===== Selected passage =====

By: Zephare Ramirez
On the 1st Sunday in December, I was given an assignment: share a message titled “Walking Wounded.” In true Zeph-like fashion, I immediately said to the Lord, “Seriously?”
My argument with Him (I was really arguing with myself – He just listened) was, “How do you expect me to share when I feel like the poster child for that subject?” You see, years of trauma don’t disappear overnight, and I know I’m not the only one.
Trust me when I say I have the scars to prove it. I don’t have sweet Christmas memories to look back on. I dread the days of Thanksgiving through the end of the year, not because I lack gratitude but because of the heaviness that blankets many of us when the season arrives.
Walking wounded is broad and multi-faceted. Sometimes, it’s sheer grief because life and family look different when you lose someone you love. Sometimes, it involves hurts, wounds, and offenses that others have afflicted upon us.
The offenses can be a nuisance. They can fester and cause all sorts of internal infections. It is one thing to be hurt by a stranger and entirely something else to be hurt by someone you loved, trusted, or were in community with.
David said it like this, “It is not an enemy who taunts me. I could bear that. It is not my foes who so arrogantly insult me; I could have hidden from them. Instead, it was you, my equal, my companion and close friend” (Psalm 55:12). The enemy is so deceptive. He really is an illusionist, but there is hope for our healing — by applying pressure to the pain.

===== Data shown =====

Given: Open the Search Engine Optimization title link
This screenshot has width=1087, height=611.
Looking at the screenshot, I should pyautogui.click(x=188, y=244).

=====

Exercises:
a - In the reflection on walking wounded, list the three terms David uses in the quoted Psalm verse to describe the person who hurt him.
b - Reproduce the reflection on walking wounded word for word, between "By: Zephare Ramirez" and "the season arrives.", inclusive.
c - Write the next part of the reflection on walking wounded, picking up after its final sentence.

Numbered responses:
a -
- my equal
- my companion
- close friend

b -
By: Zephare Ramirez
On the 1st Sunday in December, I was given an assignment: share a message titled “Walking Wounded.” In true Zeph-like fashion, I immediately said to the Lord, “Seriously?”
My argument with Him (I was really arguing with myself – He just listened) was, “How do you expect me to share when I feel like the poster child for that subject?” You see, years of trauma don’t disappear overnight, and I know I’m not the only one.
Trust me when I say I have the scars to prove it. I don’t have sweet Christmas memories to look back on. I dread the days of Thanksgiving through the end of the year, not because I lack gratitude but because of the heaviness that blankets many of us when the season arrives.

c -
Hear me out. Applying God’s Truth to your woundedness works as a pressure dressing to stop the hemorrhaging caused by lies. Allow the Hands of the Great Physician to touch your trauma points and do what only He can do. There is no need to fake it until you make it. You don’t have to put on a facade or respond with christianese when you’re hurting inside. It’s okay not to be okay.
What’s not okay is pitching a tent within your brokenness. How easy it is to camp out in our pain — building a campfire and roasting marshmallows. Getting “used” to these feelings is not okay. Our God is still in the business of healing small and big wounds alike.
King David knew what it felt like, and so did Jesus. He was the stone that the builders rejected. He did no wrong, but He chose the joy set before Him (which He considers you and I). He came to us wrapped in swaddling clothes lying in a manger.
Walking wounded might be multi-faceted, and so is our God. The healing virtue from Calvary’s Cross over 2000 years ago is the same at work in our lives today. It will never lose its power. You see, “He was pierced for our transgressions, He was crushed for our iniquities; the punishment that brought us peace was on Him…and by His wounds, WE ARE HEALED!” (Isaiah 53:5).
My prayer for you is that while you may be walking wounded, you will keep walking. God takes time to walk it out with us. He never leaves us, and He will never forsake us. The process of healing is possible. My life is proof of it. And here’s the thing: when you start to heal, be sure to share your scars because their evidence helps heal the wounds of others.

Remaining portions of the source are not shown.